■ **Exercise details**: Reproduce word for word the lines between those holding "This screenshot has width=1017, height=593." and "Task: Click pants length value 11.8", inclusive, and nothing else from the data below.

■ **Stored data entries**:
━━━━━━━━━━━━━━━━━━━━

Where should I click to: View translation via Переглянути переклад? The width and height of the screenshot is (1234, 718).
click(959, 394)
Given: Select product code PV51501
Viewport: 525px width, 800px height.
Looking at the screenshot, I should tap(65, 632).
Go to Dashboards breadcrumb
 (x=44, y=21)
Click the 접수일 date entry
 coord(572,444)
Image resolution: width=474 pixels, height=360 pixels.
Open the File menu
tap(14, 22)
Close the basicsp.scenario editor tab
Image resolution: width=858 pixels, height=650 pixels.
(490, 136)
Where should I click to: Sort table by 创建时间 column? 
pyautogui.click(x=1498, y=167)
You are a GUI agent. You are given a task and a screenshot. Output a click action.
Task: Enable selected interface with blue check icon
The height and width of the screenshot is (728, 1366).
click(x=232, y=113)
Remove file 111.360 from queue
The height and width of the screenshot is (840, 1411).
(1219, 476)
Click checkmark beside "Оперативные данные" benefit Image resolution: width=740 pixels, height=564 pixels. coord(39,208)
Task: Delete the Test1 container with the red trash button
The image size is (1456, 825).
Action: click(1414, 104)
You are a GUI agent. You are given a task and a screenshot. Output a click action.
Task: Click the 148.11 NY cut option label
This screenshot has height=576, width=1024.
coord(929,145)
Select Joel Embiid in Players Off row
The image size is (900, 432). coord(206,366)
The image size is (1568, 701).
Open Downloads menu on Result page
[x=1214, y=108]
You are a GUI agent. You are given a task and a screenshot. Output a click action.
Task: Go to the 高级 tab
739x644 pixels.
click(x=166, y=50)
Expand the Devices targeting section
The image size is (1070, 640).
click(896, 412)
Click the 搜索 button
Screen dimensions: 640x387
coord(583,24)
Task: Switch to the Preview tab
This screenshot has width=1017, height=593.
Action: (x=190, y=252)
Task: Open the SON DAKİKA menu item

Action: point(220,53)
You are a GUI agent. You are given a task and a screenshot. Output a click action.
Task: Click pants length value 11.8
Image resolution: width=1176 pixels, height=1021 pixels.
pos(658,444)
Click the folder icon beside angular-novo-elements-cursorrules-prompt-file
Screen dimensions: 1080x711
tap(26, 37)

━━━━━━━━━━━━━━━━━━━━

■ **The answer**:
This screenshot has width=1017, height=593.
Action: (x=190, y=252)
Task: Open the SON DAKİKA menu item

Action: point(220,53)
You are a GUI agent. You are given a task and a screenshot. Output a click action.
Task: Click pants length value 11.8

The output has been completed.